### DOCUMENT PASSAGE:
***
Visiting with our friends who are of Polish heritage, I believed this entire area was only settled by the Kashubian. The cemetery tells a different tale. Murray’s. O’Flynn’s. Connors. The headstones are a story of Irish settlements in the area. When I question our hosts about the Irish presence in the area they tell me of vicious rivalries turned deadly. Of altercations escalating from ethnic hatred to pickaxes and shovels being used as weapons of mass destruction.

“There were years of ethnic intolerance,” they said.

The cemetery was quiet when I stood upon its unsafe grounds and listened to the birdsong in the trees. I read the names and epitaphs and thought of men who fought in the name of their forefathers only to die in the struggle to hold their heritage intact on a piece of ground.

And I thought of war today. Of guns and bombs that hurl through the night. Silent, deadly often unseen killers of mass destruction. Is there any difference?

Where once men looked men in the eye before they killed them in the name of the past. Today, death comes more stealthily. It is carried in on unmanned drones and missiles. And still it comes.

And no matter how it arrives, war always kills the spirit of our humanity. No matter what piece of ground you stand upon killing one another does not make peace.

And I am reminded. It is time to let peace guide us away from war to safer ground upon which to connect with one another.
***
### THE PROBLEM:
Return the part of the piece about the cemetery between "And I thought" and "with one another.", inclusive, copied word for word.

### DATA FOR REVIEW:
***
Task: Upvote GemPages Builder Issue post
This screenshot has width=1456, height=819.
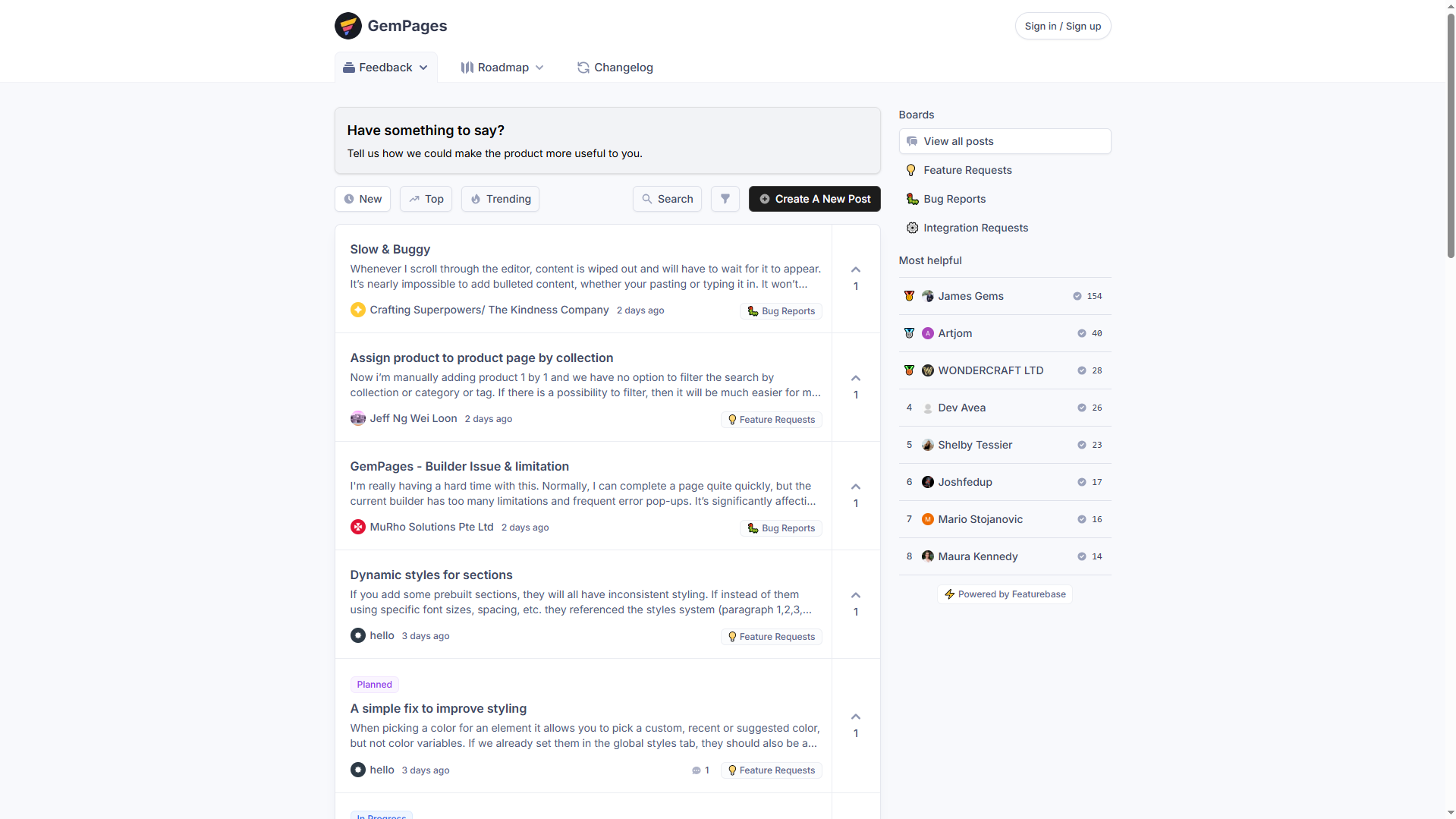Action: pos(856,487)
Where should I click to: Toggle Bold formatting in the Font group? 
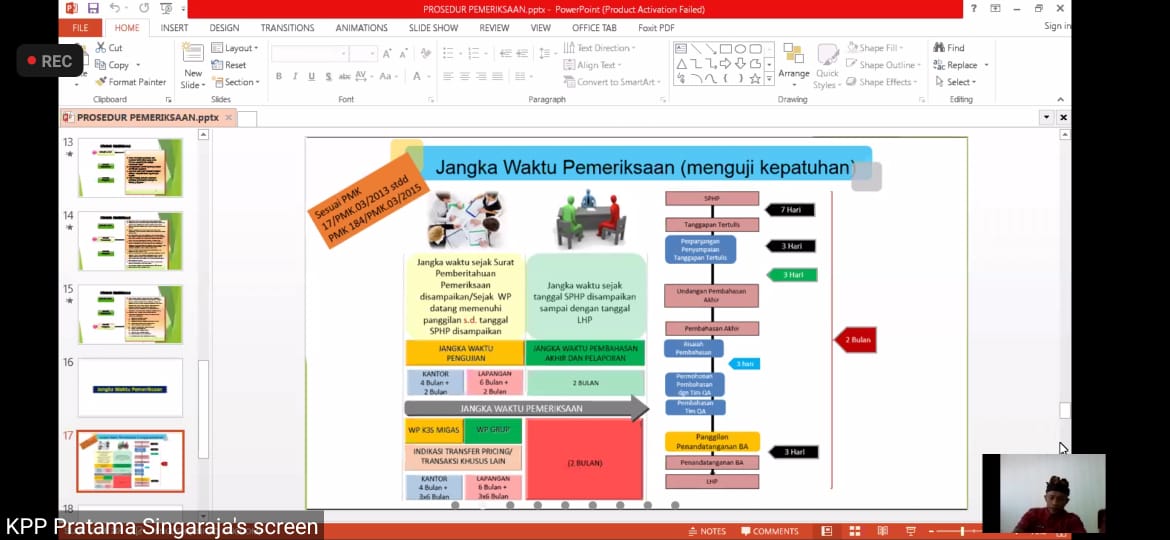click(x=279, y=77)
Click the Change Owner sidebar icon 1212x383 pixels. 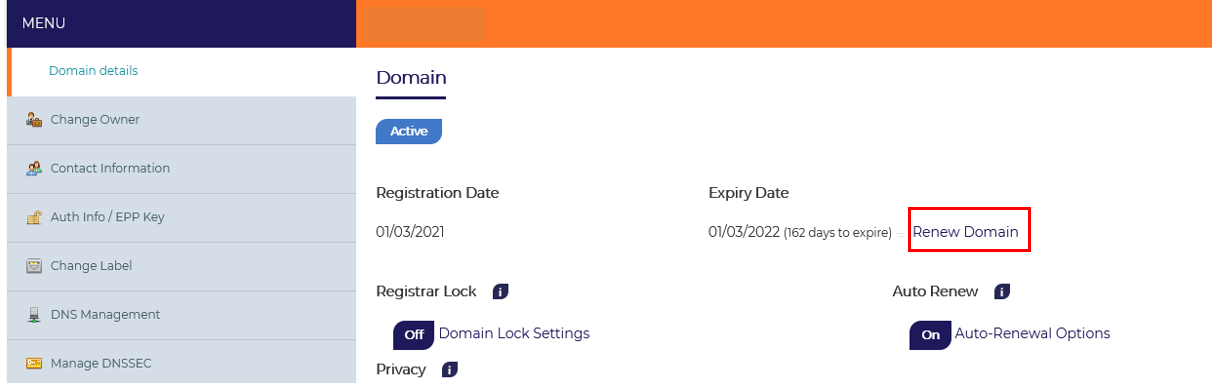click(x=33, y=120)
***
### FINAL ANSWER:
And I thought of war today. Of guns and bombs that hurl through the night. Silent, deadly often unseen killers of mass destruction. Is there any difference?

Where once men looked men in the eye before they killed them in the name of the past. Today, death comes more stealthily. It is carried in on unmanned drones and missiles. And still it comes.

And no matter how it arrives, war always kills the spirit of our humanity. No matter what piece of ground you stand upon killing one another does not make peace.

And I am reminded. It is time to let peace guide us away from war to safer ground upon which to connect with one another.